Le ministre des Transports terrestres, Osman Mahomed, a présidé ce mercredi cette session de travail réunissant des représentants de son ministère, du bureau du Premier ministre, du Parquet, de la police, du National Road Safety Council ainsi que de la Traffic Management & Road Safety Unit.
Cette réunion fait suite à une décision prise par le Conseil des ministres le 13 février dernier, prévoyant un renforcement significatif des sanctions contre ces comportements dangereux sur les routes mauriciennes.
Les dernières statistiques de la police indiquent en effet une hausse préoccupante des cas de conduite sous influence, avec plusieurs centaines de tests d’alcoolémie et de dépistage de stupéfiants qui se sont révélés positifs au cours des dernières semaines.
Depuis l’entrée en vigueur du permis à points le 31 janvier, la police a recensé 385 infractions ayant entraîné l’attribution de points de pénalité aux conducteurs concernés.

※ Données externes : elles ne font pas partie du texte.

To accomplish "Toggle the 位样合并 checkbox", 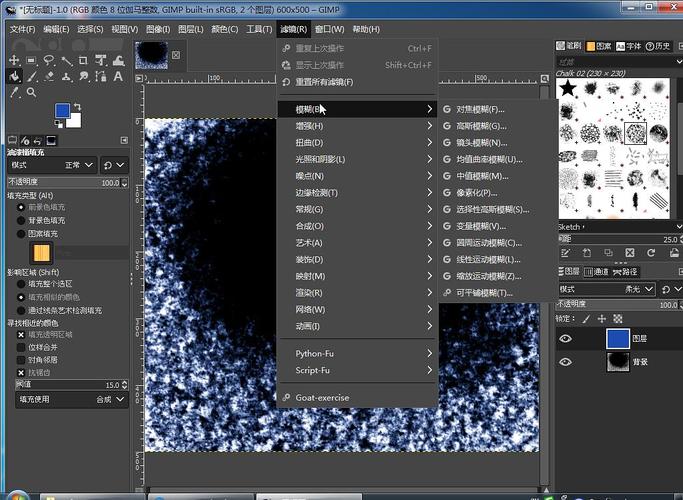I will point(21,346).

Lors de la réunion, les autorités ont notamment examiné la mise en application des nouvelles mesures approuvées par le Cabinet.
Parmi les principales dispositions envisagées figure la saisie immédiate du véhicule : tout conducteur contrôlé positif à un test d’alcool ou de drogue pourrait voir son véhicule immobilisé et saisi en attendant la décision de la justice.
Il est également prévue la suspension immédiate du permis de conduire.
Dans ce cadre, la police, en collaboration avec le Parquet, pourra solliciter un juge en chambre afin d’obtenir rapidement la suspension du permis d’un conducteur testé positif, sans attendre la tenue du procès.
Les représentants du bureau du Premier ministre, du Parquet et de la police ont par ailleurs insisté sur l’importance d’une action coordonnée entre les différentes institutions, combinant une répression rapide avec des actions de prévention renforcées sur le terrain.
Selon les responsables présents, ces mesures traduisent la volonté du gouvernement d’instaurer une politique de tolérance zéro face à la conduite sous l’emprise de substances intoxicantes.
L’objectif est non seulement de dissuader les comportements dangereux, mais aussi d’accélérer le traitement judiciaire des infractions graves au code de la route, souvent longues dans le système actuel.